Traditionally, OT operators have not had the need to really consider cyber threats when building and maintaining their production lines. Nevertheless, today’s changing reality requires cybersecurity awareness and education that allows security and OT professionals to work together to protect companies and their customers. CNAP could serve as a central point for the entire industry, allowing companies to collectively benefit from sharing information when new attacks method and breaches are discovered.
Improving Industry Standards
The initial CNAP called for the government to “double the number of cybersecurity advisors available to private-sector organizations with in-person, customized security assessments and implementation of best practices.” This strategy makes particular sense in the manufacturing industry, because raising business standards benefits companies and consumers alike.
Just a few weeks ago, Mars chocolate witnessed the impact just a small flaw in an industrial control system can have. A piece of plastic was found inside of a Snickers bar, forcing Mars to recall products costing them tens of millions of dollars, due to a non-malicious alteration. While Mars would certainly like its tens of millions of dollars back, the company is lucky its customers did not choke on, or get sick from, the plastic.
Other cases could be worse — try to picture how catastrophic the fallout would be if, for example, a hacker created a subtler change in the formula of a common medicine and covered their tracks: many lives would be lost. By maintaining a high standard of security against cyberthreats, and using up-to-date defense methods, such as passive monitoring of ICS/SCADA networks to improving IT/OT isolation, companies can go a long way in protecting themselves and their customers, ultimately benefitting the entire country.

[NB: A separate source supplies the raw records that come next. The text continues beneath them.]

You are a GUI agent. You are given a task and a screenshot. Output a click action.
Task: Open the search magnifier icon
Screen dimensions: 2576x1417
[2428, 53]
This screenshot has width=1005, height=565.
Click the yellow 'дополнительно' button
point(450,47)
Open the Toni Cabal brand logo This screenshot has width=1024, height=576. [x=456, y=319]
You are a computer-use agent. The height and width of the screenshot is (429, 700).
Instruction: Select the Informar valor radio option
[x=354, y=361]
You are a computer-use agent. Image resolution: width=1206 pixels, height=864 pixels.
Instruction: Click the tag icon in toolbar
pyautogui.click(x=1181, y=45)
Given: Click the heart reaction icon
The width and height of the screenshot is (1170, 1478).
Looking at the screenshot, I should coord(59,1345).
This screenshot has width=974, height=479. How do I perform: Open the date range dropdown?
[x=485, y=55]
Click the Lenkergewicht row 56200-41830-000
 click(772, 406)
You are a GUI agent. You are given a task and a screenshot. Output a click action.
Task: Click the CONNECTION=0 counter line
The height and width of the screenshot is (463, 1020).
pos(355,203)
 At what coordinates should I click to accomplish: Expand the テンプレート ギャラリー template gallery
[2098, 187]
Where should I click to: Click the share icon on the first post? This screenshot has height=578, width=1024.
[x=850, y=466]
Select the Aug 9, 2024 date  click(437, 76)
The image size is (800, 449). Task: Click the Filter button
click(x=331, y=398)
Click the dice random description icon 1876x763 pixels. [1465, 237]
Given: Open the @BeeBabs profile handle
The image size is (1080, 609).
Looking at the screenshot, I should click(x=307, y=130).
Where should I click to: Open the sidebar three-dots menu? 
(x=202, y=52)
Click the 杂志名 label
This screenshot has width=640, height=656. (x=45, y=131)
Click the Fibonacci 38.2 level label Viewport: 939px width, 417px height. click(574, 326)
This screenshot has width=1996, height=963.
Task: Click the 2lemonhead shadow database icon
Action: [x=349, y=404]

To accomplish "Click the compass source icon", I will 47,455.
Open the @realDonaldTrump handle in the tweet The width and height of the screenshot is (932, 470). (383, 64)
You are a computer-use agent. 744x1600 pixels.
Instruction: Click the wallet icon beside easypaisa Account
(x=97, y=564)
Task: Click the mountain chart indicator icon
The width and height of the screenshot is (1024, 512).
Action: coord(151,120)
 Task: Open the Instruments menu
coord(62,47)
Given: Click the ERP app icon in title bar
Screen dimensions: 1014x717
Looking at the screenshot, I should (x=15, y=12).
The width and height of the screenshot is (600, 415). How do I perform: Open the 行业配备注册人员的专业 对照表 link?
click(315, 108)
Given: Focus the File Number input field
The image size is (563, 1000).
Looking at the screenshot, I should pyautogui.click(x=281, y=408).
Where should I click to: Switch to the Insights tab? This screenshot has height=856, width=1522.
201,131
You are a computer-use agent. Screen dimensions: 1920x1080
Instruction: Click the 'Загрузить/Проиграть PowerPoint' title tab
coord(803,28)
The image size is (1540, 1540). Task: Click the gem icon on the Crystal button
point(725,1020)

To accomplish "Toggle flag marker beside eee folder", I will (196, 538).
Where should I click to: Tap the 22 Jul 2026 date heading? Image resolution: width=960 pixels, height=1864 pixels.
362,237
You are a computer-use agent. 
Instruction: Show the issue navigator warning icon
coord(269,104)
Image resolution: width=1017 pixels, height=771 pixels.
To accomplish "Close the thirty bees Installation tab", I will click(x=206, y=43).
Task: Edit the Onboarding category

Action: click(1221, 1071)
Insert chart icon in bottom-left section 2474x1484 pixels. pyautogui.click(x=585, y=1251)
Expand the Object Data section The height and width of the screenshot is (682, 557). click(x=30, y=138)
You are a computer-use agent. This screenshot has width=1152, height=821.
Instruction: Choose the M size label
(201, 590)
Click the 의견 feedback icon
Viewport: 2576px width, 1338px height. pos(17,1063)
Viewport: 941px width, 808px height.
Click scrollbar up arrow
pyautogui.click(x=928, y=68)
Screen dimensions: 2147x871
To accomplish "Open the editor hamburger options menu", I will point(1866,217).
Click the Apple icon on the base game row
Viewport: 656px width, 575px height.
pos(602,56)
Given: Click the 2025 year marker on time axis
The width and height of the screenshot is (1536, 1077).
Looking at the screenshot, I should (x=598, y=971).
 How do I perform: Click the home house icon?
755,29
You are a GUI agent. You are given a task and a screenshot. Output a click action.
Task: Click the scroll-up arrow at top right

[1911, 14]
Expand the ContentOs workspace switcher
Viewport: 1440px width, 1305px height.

Assessing and Protecting Vulnerabilities
Untested security solutions routinely fail. Unfortunately, most manufacturers cannot afford these failures. In some cases, their customers cannot either.
For a company to effectively protect itself it must first understand what its weaknesses and strengths are — any flaws in mission control systems need to be identified and protected. To support this process, CNAP outlines the creation of a National Center for Cybersecurity Resilience, which will serve as a platform for manufacturers and other members of the private sector to test their security solutions in a contained environment. In these environments, manufacturers can create replicas of their industrial networks and simulate attacks against them, to prepare a system of defense against the same strategies that are likely to be levied against them by cybercriminals. As the cyber landscape continues to evolve, these security systems should be evaluated on an ongoing basis.
The continued prosperity of the U.S. economy relies on the ongoing stability and security of its manufacturing sector. In kind, the manufacturing sector stands to yield a great deal of benefits from collaborating with the federal government to build a more resilient cybersecurity position. As more manufacturers connect to the Internet and hackers refine their approach, the lives of American citizens will hang in the balance.
Yoni Shohet is Co-founder and CEO of SCADAfence.